Turns out that was my first introduction to Scott Miller, singer-songwriter, guitarist, and one-half of The V-Roys, a sharply dressed, tightly knit, and raucously fun Tennessee outfit whose debut album had been spinning heavy in my Sony Discman throughout those initial college months. I sheepishly complimented Miller on his band’s music and told him I was looking forward to the show. He thanked me, popped a beer and disappeared into the dim and murky corridors of the makeshift backstage area. A few hours later, I returned to my dorm room mesmerized and blown away by the crafty songwriting, witty banter, and unadulterated ferocity with which both bands put into their performances.
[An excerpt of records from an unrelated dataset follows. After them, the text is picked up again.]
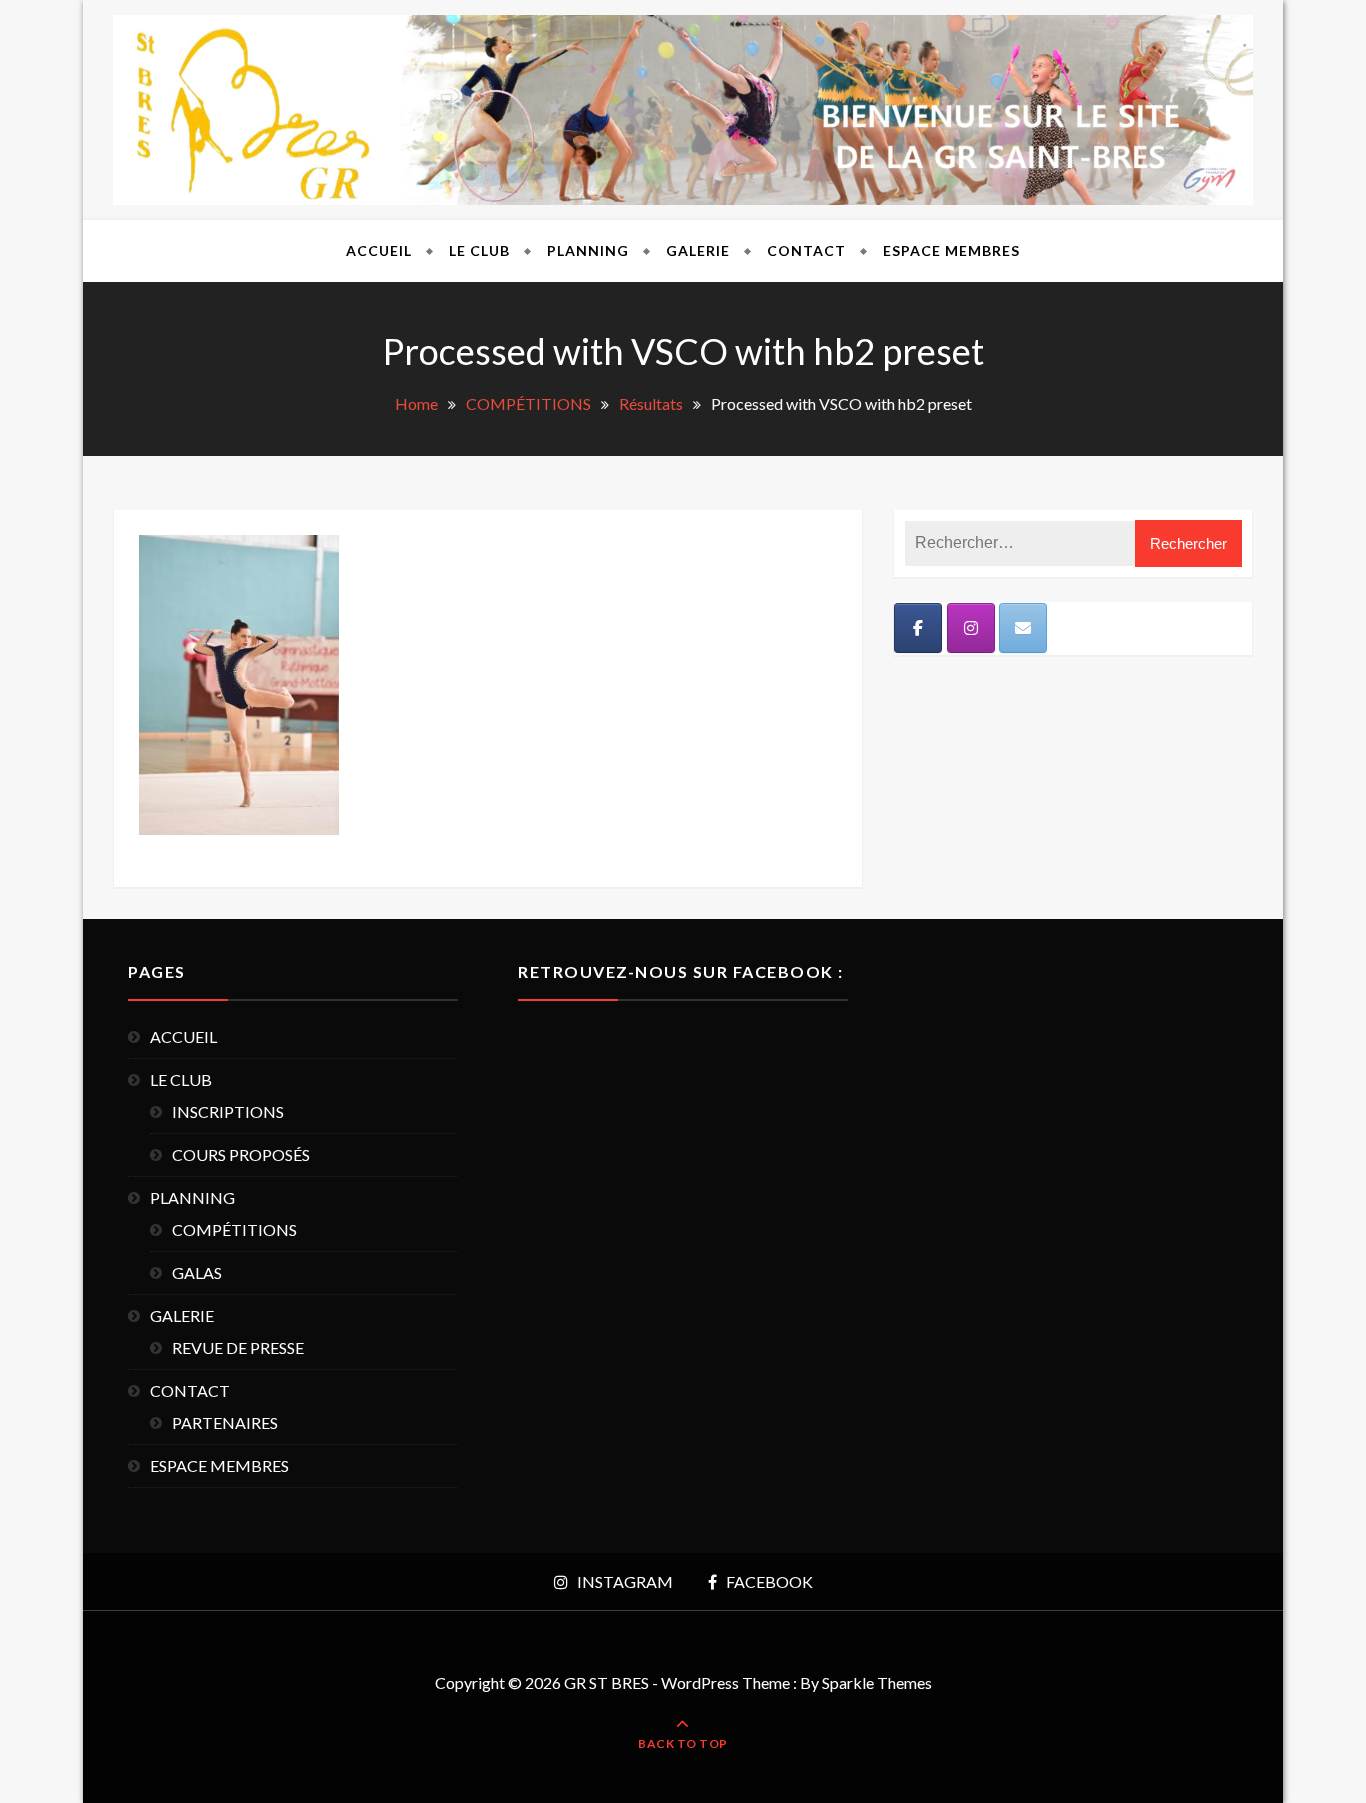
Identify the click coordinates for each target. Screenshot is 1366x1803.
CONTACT (806, 250)
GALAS (197, 1272)
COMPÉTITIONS (234, 1229)
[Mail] (1023, 628)
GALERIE (698, 250)
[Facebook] (918, 628)
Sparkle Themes (877, 1682)
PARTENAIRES (225, 1422)
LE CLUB (479, 250)
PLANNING (588, 250)
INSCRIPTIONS (228, 1111)
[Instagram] (971, 628)
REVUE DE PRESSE (238, 1347)
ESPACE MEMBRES (951, 250)
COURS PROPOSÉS (241, 1154)
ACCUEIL (379, 250)
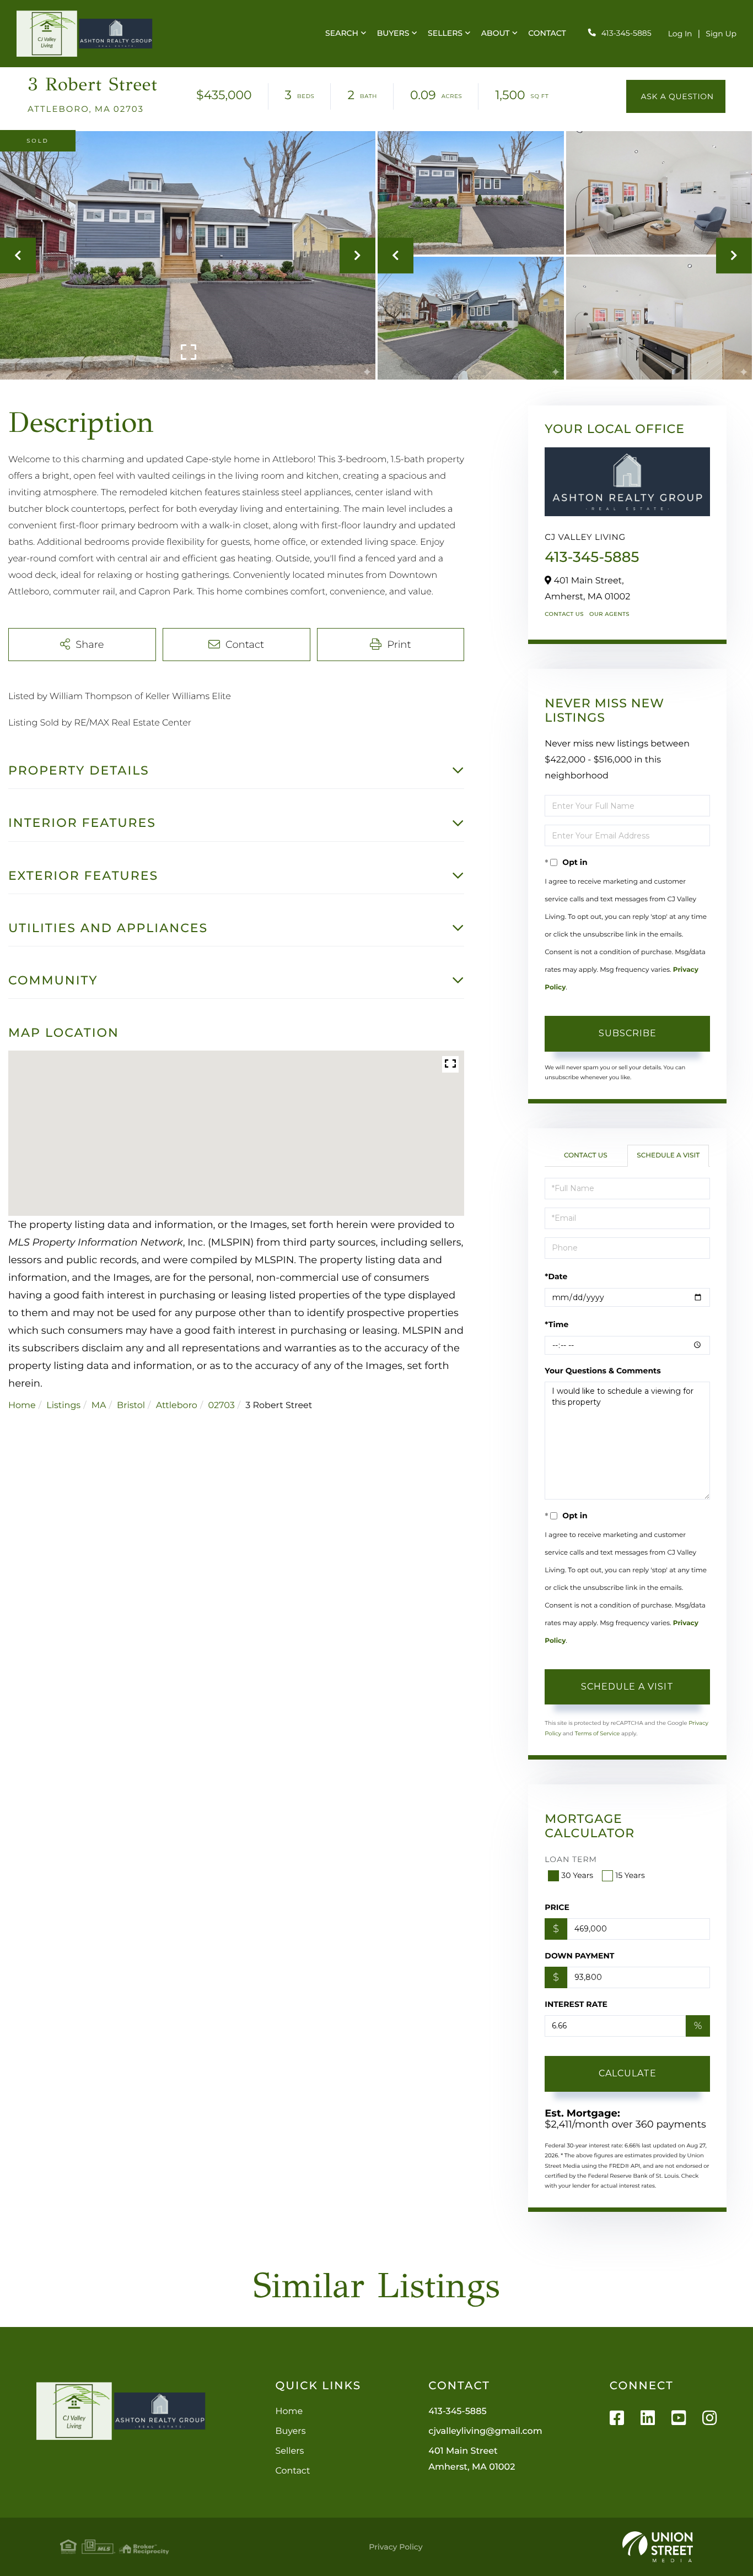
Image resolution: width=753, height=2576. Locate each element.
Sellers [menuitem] (445, 33)
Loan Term (571, 1859)
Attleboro (176, 1405)
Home (22, 1405)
My fandom increased and I caught The V-Roys several more times in concert over the next few years, until I heard the news that they were no longer a group. Seeing that this dis-assembly occurred right around the start of the millennium, which also coincided with my graduation, I have always regarded The V-Roys with a strong sense of wistful nostalgia. Their band lifespan nearly mirrored my collegiate lifespan, and anytime their songs pop up on the iPod (no more Discman these days) I immediately think of that fruitful evening in the mountains and Scott Miller and crew giving it all they had for a small, sweaty assembly of onlookers on a nondescript weeknight.
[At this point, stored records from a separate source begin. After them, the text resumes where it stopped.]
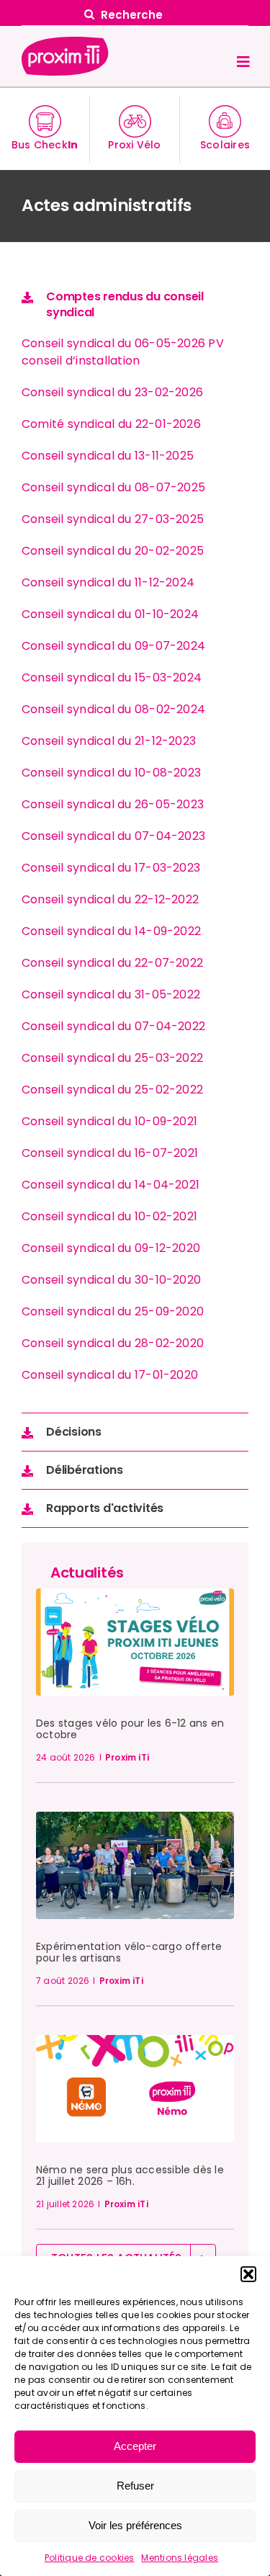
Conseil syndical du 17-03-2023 (111, 867)
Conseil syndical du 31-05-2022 (111, 994)
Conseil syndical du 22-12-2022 (110, 899)
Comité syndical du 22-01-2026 (111, 424)
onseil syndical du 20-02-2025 (117, 550)
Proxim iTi (127, 1757)
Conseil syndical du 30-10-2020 (111, 1279)
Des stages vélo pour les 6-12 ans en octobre (130, 1729)
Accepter (135, 2446)
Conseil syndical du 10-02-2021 (109, 1216)
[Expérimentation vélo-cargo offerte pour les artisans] (135, 1819)
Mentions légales (179, 2558)
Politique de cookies (90, 2558)
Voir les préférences (135, 2525)
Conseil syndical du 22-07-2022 (112, 962)
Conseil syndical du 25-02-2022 (112, 1089)
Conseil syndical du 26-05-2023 (113, 804)
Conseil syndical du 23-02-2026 (112, 392)
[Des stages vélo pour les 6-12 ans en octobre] (135, 1596)
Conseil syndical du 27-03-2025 (113, 519)
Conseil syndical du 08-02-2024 (113, 709)
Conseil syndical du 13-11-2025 (108, 455)
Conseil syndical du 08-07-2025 (113, 487)
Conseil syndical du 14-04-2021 (110, 1184)
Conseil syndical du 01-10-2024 (110, 614)
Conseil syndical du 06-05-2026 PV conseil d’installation (123, 352)
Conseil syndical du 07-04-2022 (113, 1026)
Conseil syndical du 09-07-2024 (113, 646)
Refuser (135, 2485)
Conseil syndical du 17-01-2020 (110, 1375)
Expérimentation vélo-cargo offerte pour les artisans (129, 1952)
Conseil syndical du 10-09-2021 (109, 1121)
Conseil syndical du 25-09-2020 (113, 1311)
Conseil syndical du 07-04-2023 (113, 836)
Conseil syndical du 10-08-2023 (111, 772)
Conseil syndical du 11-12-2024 (108, 582)
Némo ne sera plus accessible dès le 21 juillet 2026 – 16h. (130, 2175)
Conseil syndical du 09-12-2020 (111, 1248)
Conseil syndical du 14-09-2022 (111, 931)
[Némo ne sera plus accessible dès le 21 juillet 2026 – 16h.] (135, 2042)
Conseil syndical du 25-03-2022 (112, 1058)
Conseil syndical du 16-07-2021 (110, 1153)
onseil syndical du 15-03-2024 (116, 677)
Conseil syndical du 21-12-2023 (109, 741)
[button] (248, 2274)
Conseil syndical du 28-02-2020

However, as the years pass, new music tends to replace some of the old, and previous classics make way for new ones. It had been a while since I really paid attention to The V-Roys, so it is with great interest and fanfare that I greet their best-of, career-spanning retrospective Sooner or Later. While co-songwriters Miller and Mic Harrison are still out there performing as solo acts and writing new material, they have distanced themselves from the band they jointly helmed, often leaving fans clamoring for that vintage material when they roll through town. Digging into Sooner or Later reveals a treasure trove of great stuff. Though the band only released two proper studio albums, 1996’s Just Add Ice, and 1999’s All About Town, in addition to a swan-song live release from 2000, Are You Through Yet?, The V-Roys tunes flow by so breezily that one would think they had at least twice the output.
Chronologically sequenced, Sooner or Later’s first half offers highlights like the jangly fan favorite “Guess I Know I’m Right”, Harrison’s caustic break-up tale, “No Regrets”, and classic “cry-in-your-beer” bummer romps like “Pounding Heart” and “Goodnight Loser”. The second half reflects the band’s country leanings with the Ronnie McCoury-touched “Mary”, the “John Henry”-like muscle of “Over The Mountain”, and Miller’s sentimental farewell ode “Fade Away”. Of course, there are many other shoulda-been hits featured here which leaves no filler or weak links. And that even includes the bonus material, which often clutters otherwise solid retrospectives. Here, in addition to some unreleased tracks, the band tackles Buffalo Springfield’s “Burned”, Tom T. Hall’s “That How I Got to Memphis”, and the Lieber and Stoller penned “Smokey Joe’s Café”, a deft nod for a band who secretly had some soul buried underneath their country-rock façade. And as a final bonus, the audio has been given an extra re-mastered punch, serving the band’s sound well and accentuating the back-beat provided by bassist Paxton Sellers and drummer Jeff Bills.
In the late 90’s, the alt-country scene seemed poised for a major breakthrough. In an unorthodox universe, Son Volt, The Backsliders, The Bottle Rockets, Damnations TX, Six String Drive, and The V-Roys would have been given a larger audience with which to spread their musical ecstasy. Instead, long-time fans can still appreciate these gems in smaller venues and recreate the glory with re-releases and anthologies. Not exactly a recipe for fortune and fame, but the musicians involved were never in it for those reasons anyway. I think the fact that the music has held up this well over the years is satisfaction enough for them. Long live bands like The V-Roys!